Patenting of ESTs

Author: Claire Baldock, Partner, Boult Wade Tennant

The letters EST are just one of an enormous number of acronyms used in biotechnology. This one belongs to the rapidly developing and hugely exciting new field of 'functional genomics' and stands for 'expressed sequence tags'. The term EST is used by scientists to describe DNA molecules and parts of DNA molecules, as well as virtual representations of those molecules.

How are ESTs generated?

In any particular eukaryotic cell only a small portion of the total DNA is transcribed into messenger RNA and then translated into protein (termed expression). Not only will different genes be expressed in different cell types from the same organism but within individual genes there are stretches of non-protein-coding sequence called 'introns'. Projects are underway in laboratories all over the world to sequence all the genes in the genomes of various organisms, including humans. The way this has been approached is to purify the total messenger RNA from a given cell type and convert it back to DNA again in vitro. The DNA so produced is termed cDNA and because it is a copy of the messenger RNA, it represents only those sequences in the total genetic material of the cell which are expressed. The cDNA is fractionated and then the individual fragments cloned to form a library of the expressed sequences in any given cell type. The cDNA clones are then partially sequenced by an automated sequencing procedure and the sequences generated are termed expressed sequence tags or ESTs. The sequences are stored electronically in databases. Some of these can be freely accessed, such as GenBank and dBEST. However, some specialist genomics companies have made businesses out of generating ESTs in sequencing projects and constructing EST databases which their customers pay to access.

What is an EST used for

An EST is, as its name suggests, a 'tag'. Each EST represents a unique characteristic of an individual gene and may be unique to the particular tissue of origin. Because of DNA's ability to detectably hybridise to corresponding molecules in a DNA sample, an EST can be used in tissue typing, chromosome identification or for localisation of the sequence on a particular chromosome. This latter application can, for example, identify a disease as having a genetic origin where this has not been observed before. Another application is an anti - sense reagent or triplex probe which can be used to suppress expression of the corresponding protein, even where the protein and its function is known.

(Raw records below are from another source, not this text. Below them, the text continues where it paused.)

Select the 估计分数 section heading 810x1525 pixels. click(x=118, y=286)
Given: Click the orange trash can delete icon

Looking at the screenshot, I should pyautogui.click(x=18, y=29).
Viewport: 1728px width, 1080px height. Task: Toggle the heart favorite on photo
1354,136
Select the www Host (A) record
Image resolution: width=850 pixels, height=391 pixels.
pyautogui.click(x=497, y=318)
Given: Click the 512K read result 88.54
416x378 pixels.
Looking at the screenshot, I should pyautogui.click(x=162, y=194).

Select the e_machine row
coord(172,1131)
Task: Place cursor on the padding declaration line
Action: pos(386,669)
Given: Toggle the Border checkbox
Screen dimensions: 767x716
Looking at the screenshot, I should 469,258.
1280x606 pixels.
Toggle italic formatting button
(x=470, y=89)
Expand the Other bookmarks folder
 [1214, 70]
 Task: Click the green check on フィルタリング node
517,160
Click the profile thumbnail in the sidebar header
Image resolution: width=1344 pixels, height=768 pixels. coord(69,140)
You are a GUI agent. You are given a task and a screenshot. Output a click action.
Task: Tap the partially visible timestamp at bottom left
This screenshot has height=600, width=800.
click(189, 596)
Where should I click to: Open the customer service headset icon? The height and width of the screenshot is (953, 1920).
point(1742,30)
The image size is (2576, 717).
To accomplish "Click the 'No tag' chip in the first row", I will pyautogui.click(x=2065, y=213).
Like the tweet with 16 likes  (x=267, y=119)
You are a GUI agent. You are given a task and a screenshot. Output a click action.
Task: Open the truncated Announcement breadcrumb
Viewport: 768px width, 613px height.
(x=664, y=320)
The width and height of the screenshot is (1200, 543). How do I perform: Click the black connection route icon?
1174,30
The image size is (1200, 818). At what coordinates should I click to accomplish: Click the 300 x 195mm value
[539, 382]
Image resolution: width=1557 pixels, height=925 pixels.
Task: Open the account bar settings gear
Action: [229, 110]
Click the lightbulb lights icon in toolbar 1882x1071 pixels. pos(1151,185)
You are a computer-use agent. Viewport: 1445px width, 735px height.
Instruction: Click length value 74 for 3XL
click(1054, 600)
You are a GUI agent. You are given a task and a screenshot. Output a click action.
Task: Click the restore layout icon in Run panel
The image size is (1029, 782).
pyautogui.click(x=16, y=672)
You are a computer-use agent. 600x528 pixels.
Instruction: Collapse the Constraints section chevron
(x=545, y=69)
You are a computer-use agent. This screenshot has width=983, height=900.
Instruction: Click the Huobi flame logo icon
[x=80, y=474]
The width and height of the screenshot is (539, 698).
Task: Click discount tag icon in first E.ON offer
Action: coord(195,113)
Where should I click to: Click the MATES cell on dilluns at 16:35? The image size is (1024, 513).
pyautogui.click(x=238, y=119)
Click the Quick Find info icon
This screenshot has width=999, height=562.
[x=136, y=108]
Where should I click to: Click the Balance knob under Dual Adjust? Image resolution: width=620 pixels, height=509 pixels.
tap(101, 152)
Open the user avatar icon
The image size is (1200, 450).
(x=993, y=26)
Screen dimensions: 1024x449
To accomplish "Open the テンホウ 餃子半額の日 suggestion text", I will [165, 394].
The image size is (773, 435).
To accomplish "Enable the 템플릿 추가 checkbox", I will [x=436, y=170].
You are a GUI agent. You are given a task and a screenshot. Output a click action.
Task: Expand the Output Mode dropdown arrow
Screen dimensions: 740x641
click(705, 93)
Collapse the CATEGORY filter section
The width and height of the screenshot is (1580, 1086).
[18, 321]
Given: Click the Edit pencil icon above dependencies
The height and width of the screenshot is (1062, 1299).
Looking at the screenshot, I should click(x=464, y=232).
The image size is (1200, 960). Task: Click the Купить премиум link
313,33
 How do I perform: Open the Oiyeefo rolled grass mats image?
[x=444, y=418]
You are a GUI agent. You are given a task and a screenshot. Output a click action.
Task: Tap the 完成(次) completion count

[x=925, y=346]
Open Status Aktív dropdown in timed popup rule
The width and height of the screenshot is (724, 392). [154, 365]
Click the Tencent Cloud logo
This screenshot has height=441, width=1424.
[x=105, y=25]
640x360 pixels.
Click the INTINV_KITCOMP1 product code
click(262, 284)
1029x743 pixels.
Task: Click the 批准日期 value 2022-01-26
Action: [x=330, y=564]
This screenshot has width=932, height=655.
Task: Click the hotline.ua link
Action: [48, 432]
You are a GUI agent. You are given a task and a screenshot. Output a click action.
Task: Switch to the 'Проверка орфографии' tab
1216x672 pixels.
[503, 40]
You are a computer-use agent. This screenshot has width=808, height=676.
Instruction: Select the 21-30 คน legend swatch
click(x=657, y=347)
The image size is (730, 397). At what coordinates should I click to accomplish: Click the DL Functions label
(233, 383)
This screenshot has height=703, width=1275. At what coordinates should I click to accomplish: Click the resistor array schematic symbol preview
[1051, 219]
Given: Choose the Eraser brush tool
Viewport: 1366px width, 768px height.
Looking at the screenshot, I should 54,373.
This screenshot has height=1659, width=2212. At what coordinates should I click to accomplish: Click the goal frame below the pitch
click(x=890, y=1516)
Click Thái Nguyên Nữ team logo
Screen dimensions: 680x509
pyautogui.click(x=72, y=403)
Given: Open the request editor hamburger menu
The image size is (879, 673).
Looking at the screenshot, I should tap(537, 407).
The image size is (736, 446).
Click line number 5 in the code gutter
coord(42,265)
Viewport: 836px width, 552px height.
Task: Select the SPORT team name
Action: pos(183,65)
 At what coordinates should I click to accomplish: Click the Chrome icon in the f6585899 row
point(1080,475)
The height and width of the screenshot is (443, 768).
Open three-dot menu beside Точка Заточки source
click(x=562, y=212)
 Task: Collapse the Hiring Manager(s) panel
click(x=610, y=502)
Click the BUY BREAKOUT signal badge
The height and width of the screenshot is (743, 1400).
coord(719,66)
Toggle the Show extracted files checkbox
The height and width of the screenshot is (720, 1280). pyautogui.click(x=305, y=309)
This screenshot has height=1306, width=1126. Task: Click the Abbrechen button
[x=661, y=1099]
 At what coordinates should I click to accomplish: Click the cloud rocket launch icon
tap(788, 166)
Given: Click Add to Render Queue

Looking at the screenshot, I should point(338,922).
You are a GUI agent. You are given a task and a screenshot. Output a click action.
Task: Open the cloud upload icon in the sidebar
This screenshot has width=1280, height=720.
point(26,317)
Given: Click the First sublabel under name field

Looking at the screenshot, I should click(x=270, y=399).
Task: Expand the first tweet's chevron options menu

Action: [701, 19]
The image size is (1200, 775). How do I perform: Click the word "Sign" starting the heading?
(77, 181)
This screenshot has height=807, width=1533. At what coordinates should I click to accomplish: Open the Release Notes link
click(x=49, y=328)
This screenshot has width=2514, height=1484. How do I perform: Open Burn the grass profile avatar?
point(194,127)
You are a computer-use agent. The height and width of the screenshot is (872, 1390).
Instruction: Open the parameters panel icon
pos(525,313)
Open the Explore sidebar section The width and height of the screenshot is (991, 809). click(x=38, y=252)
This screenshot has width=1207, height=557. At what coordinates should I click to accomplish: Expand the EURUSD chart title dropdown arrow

However, perhaps the most significant application of ESTs is as a tag to identify the whole gene of which it forms just a part. These days this is done using the new science of 'bioinformatics'. Because of the vast amount of DNA and amino acid sequence information which is available on databases it is possible to search for other ESTs whose sequences overlap and align them to give the nucleotide sequence of the coding region of the entire gene or a substantial part of it. From there one can search other databases to look for genes with a predetermined amount of sequence homology to the candidate gene (termed homologues), for which a function has already been assigned and/or look for sequence homology with nucleotide or amino acid sequence fragments known to be associated with a particular functional domain of a protein. This way a putative function or functions can be assigned to the gene and corresponding protein in question. Once the function of a gene is known it can be a target for the screening of compounds with the aim of finding one which modifies the function of the gene or corresponding protein and hence has therapeutic potential.

Why patent ESTs?

It has been noted above that the specialist genome sequencing companies are generating income from their sequencing efforts by licensing others to use their EST databases, so one might conclude that patents are not necessary. In reality, however, patents are a very attractive proposition because of the possibility of domination for 20 years over others who wish commercially to exploit the full gene, perhaps as a therapeutic agent, for production of recombinant protein or in compound screening. A patent claim such as:

A nucleic acid sequence comprising a sequence of nucleotides as shown in SEQ ID No X

could be granted which would not, on the normal principles of claim construction, exclude the full length gene.

The possibility of such domination has caused some alarm in academia and industry alike. It has been suggested that EST patents will be detrimental to the free transfer of scientific information and put barriers in the way of further useful developments which may or may not have needed access to the patented ESTs.